What is needed: Give these records again with "specified" replaced by "listed" and everything else left as it is. Do not include the pictures in your answer.

Materials provided:
- - - - -

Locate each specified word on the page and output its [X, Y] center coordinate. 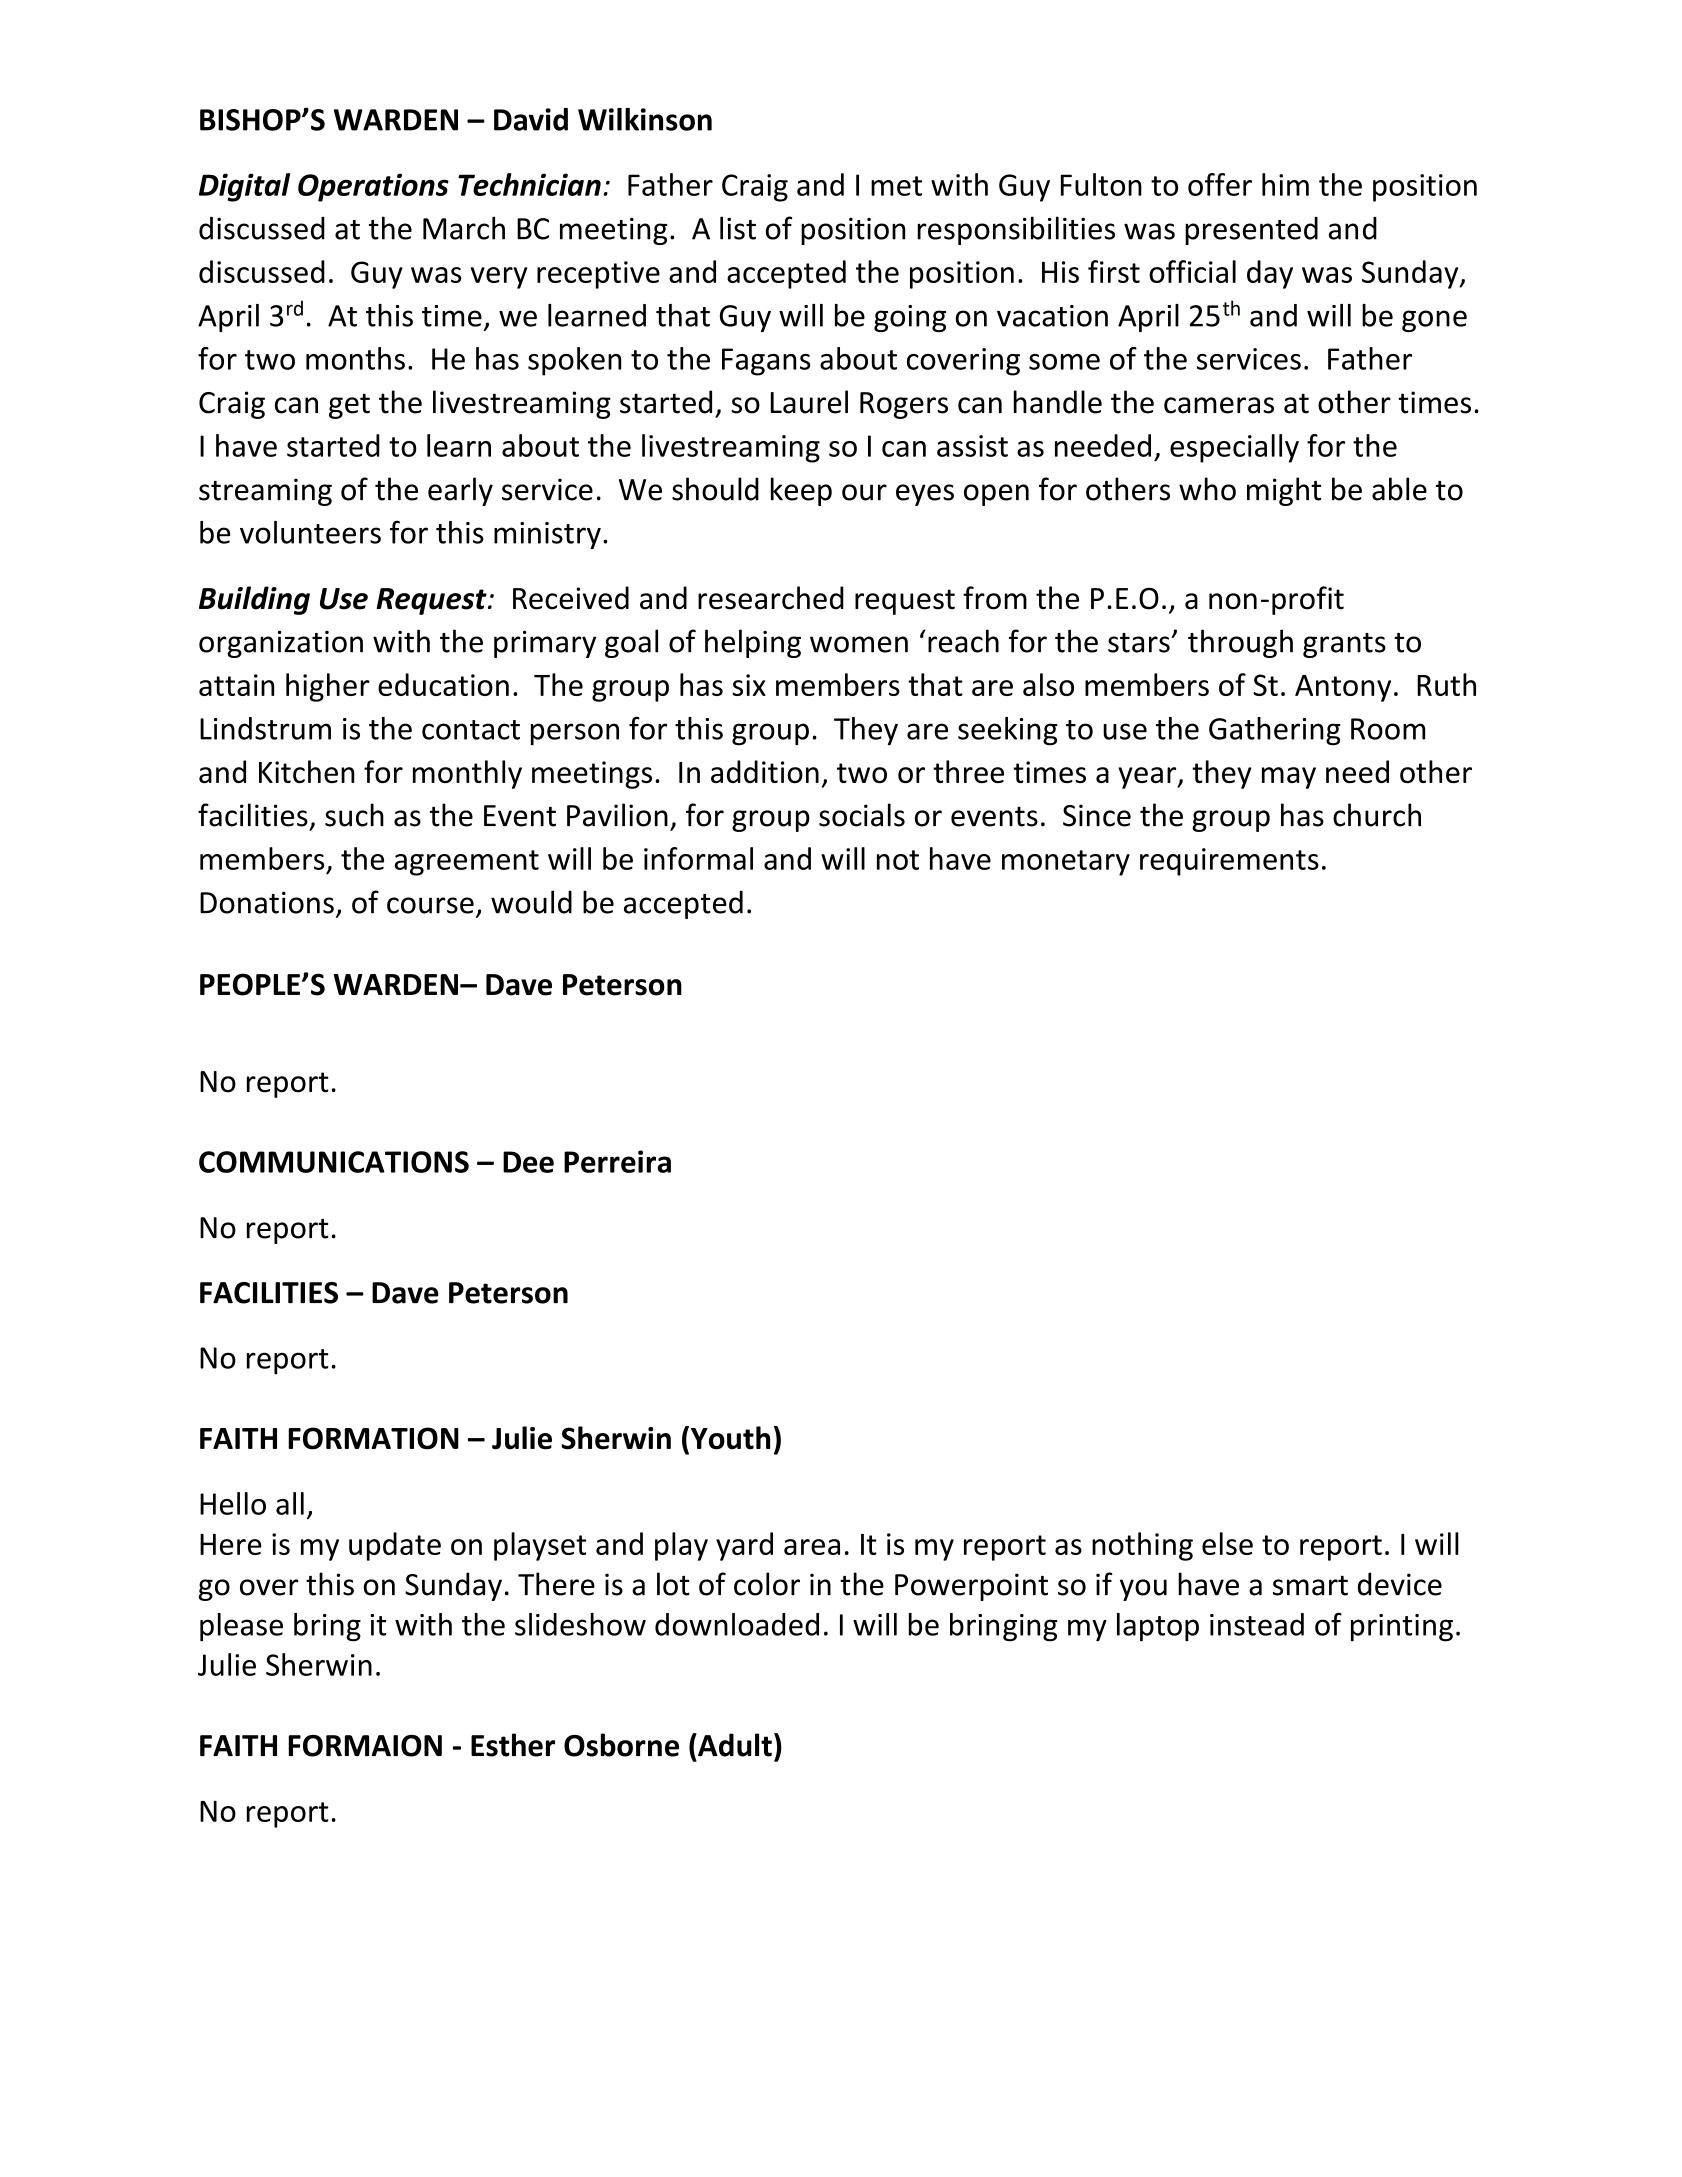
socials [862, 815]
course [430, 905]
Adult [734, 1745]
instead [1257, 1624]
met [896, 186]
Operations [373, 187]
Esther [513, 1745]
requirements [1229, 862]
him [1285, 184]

- - - - -

The solution:
Locate each listed word on the page and output its [X, Y] center coordinate. 
socials [862, 815]
course [430, 905]
Adult [734, 1745]
instead [1257, 1624]
met [896, 186]
Operations [373, 187]
Esther [513, 1745]
requirements [1229, 862]
him [1285, 184]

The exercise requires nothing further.